Evaluating nnU-Net for early ischemic change segmentation on non-contrast computed tomography in patients with Acute Ischemic Stroke

Autoři	EL-HARIRI Houssam NETO Luis A Souto Maior CIMFLOVÁ Petra BALA Fouzi GOLAN Rotem SOJOUDI Alireza DUSZYNSKI Chris ELEBUTE Ibukun MOUSAVI Seyed Hossein QIU Wu MENON Bijoy K
Rok publikování	2022
Druh	Článek v odborném periodiku
Časopis / Zdroj	Computers in Biology and Medicine
Fakulta / Pracoviště MU	Lékařská fakulta
Citace
www	https://www.sciencedirect.com/science/article/pii/S0010482521008271?via%3Dihub
Doi	http://dx.doi.org/10.1016/j.compbiomed.2021.105033
Klíčová slova	Machine learning; Deep learning; Computer vision; Segmentation; Neurovascular imaging; Computed tomography; Acute ischemic stroke; Brain lesion
Popis	Identifying the presence and extent of early ischemic changes (EIC) on Non-Contrast Computed Tomography (NCCT) is key to diagnosing and making time-sensitive treatment decisions in patients that present with Acute Ischemic Stroke (AIS). Segmenting EIC on NCCT is however a challenging task. In this study, we investigated a 3D CNN based on nnU-Net, a self-adapting CNN technique that has become the state-of-the-art in medical image segmentation, for segmenting EIC in NCCT of AIS patients.

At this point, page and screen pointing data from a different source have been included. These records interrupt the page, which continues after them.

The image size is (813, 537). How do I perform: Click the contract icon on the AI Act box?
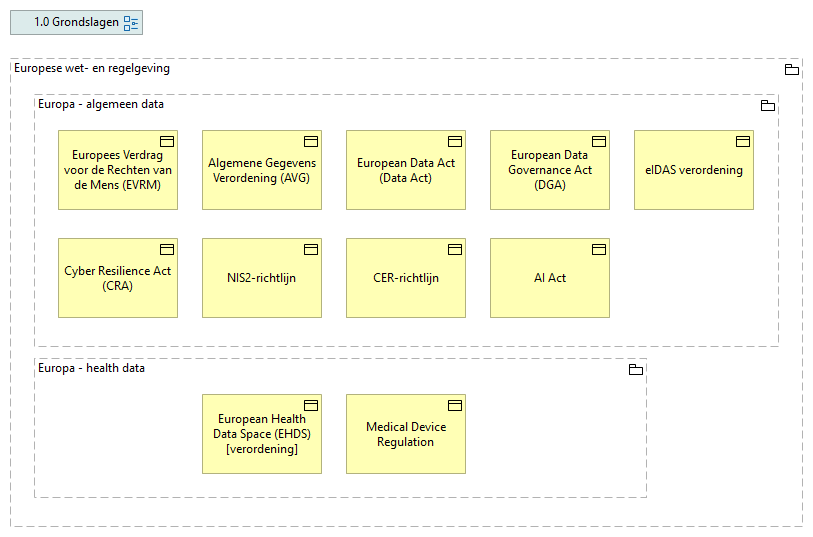pos(599,249)
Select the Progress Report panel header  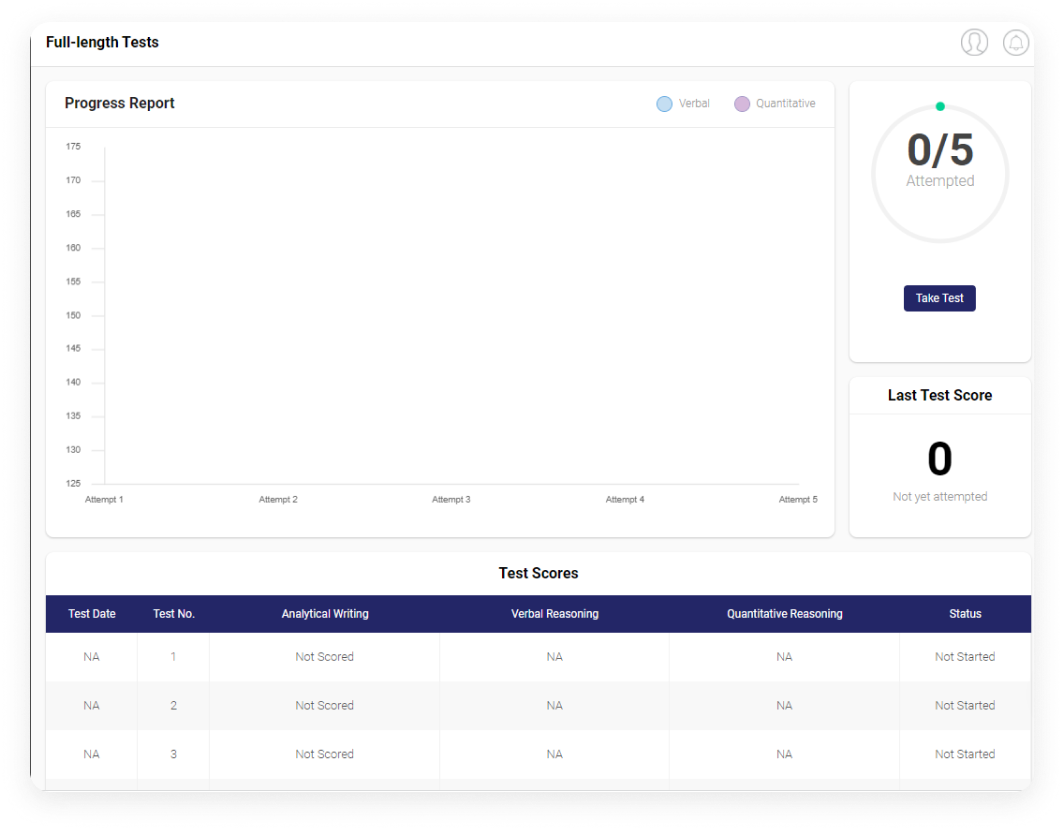pos(119,103)
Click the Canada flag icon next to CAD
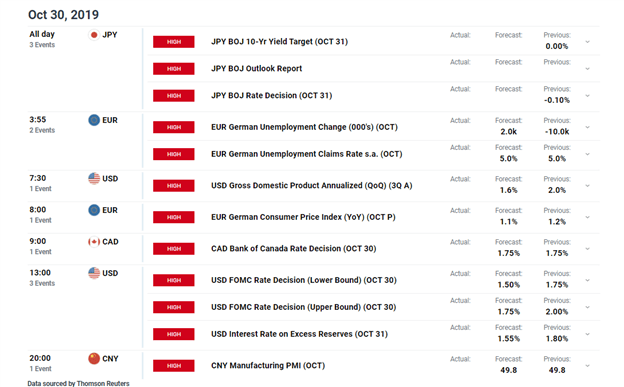This screenshot has width=624, height=387. tap(94, 242)
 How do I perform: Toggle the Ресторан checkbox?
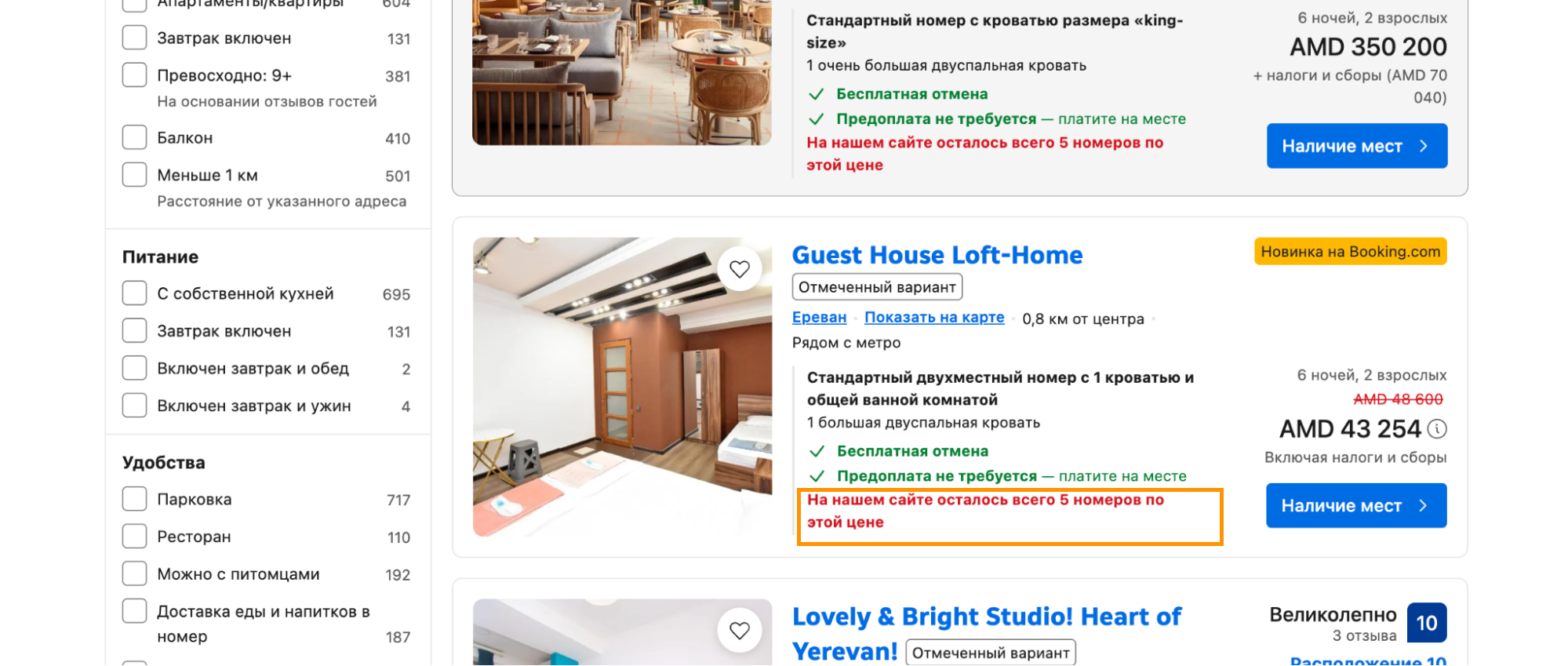point(135,537)
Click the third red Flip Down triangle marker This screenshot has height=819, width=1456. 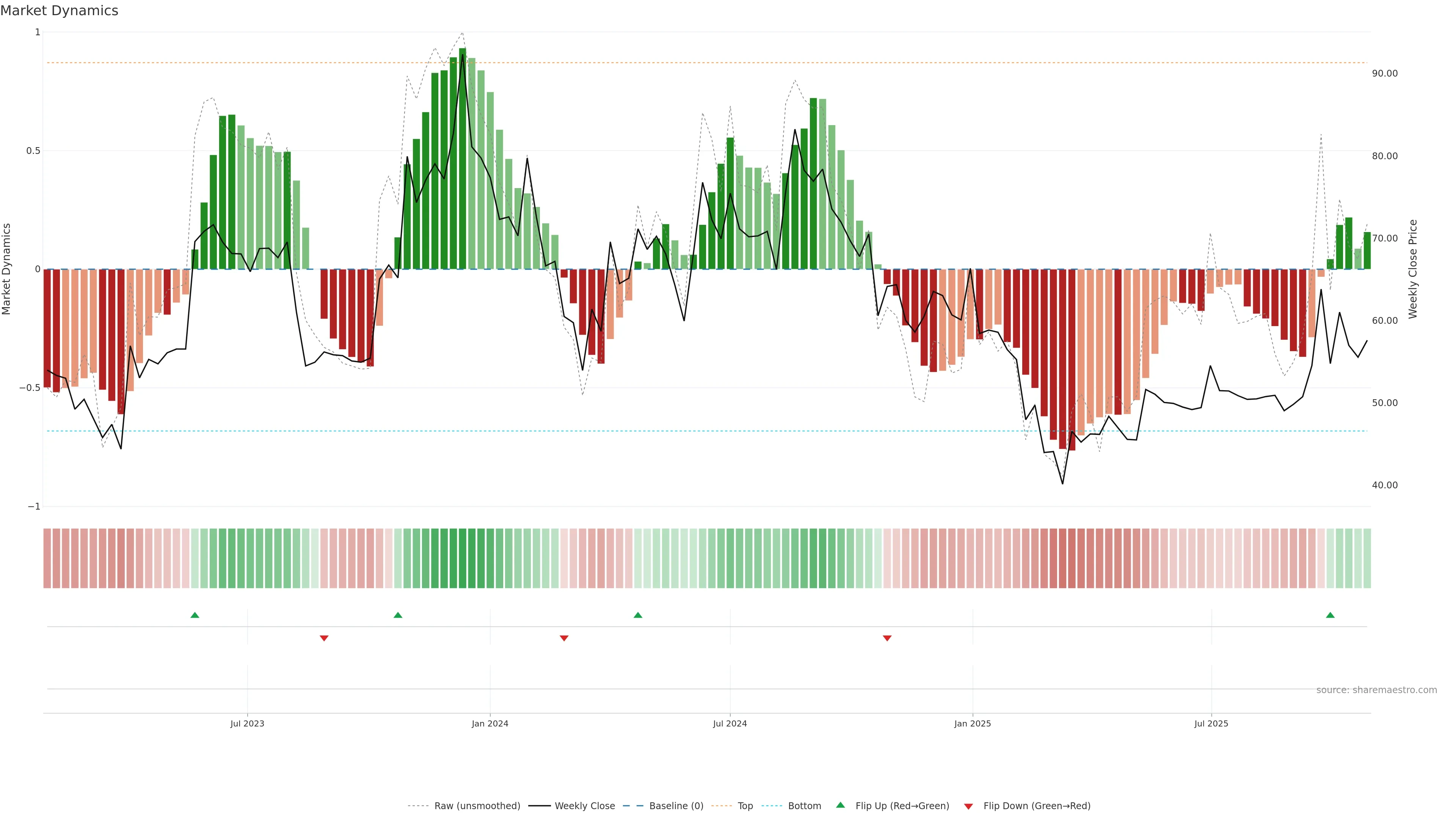tap(887, 638)
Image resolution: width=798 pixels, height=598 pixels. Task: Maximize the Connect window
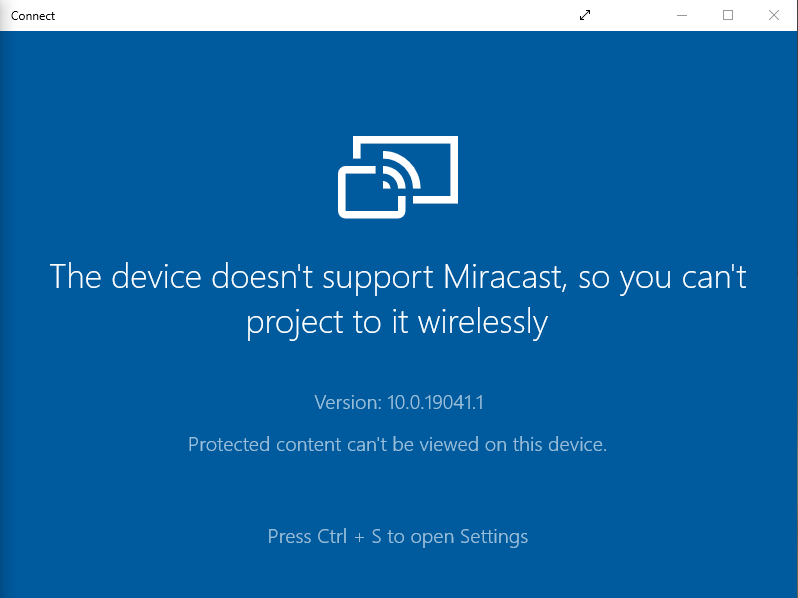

We trained and tested this model on a sizeable and heterogenous dataset of 534 patients, split into 438 for training and validation and 96 for testing. On this test set, we additionally assessed the inter-rater performance by comparing the proposed approach against two reference segmentation annotations by expert neuroradiologist readers, using this as the benchmark against which to compare our model. In terms of spatial agreement, we report median Dice Similarity Coefficients (DSCs) of 39.8% for the model vs. Reader-1, 39.4% for the model vs. Reader-2, and 55.6% for Reader-2 vs. Reader-1. In terms of lesion volume agreement, we report Intraclass Correlation Coefficients (ICCs) of 83.4% for model vs. Reader-1, 80.4% for model vs. Reader-2, and 94.8% for Reader-2 vs. Reader-1. Based on these results, we conclude that our model performs well relative to expert human performance and therefore may be useful as a decision-aid for clinicians.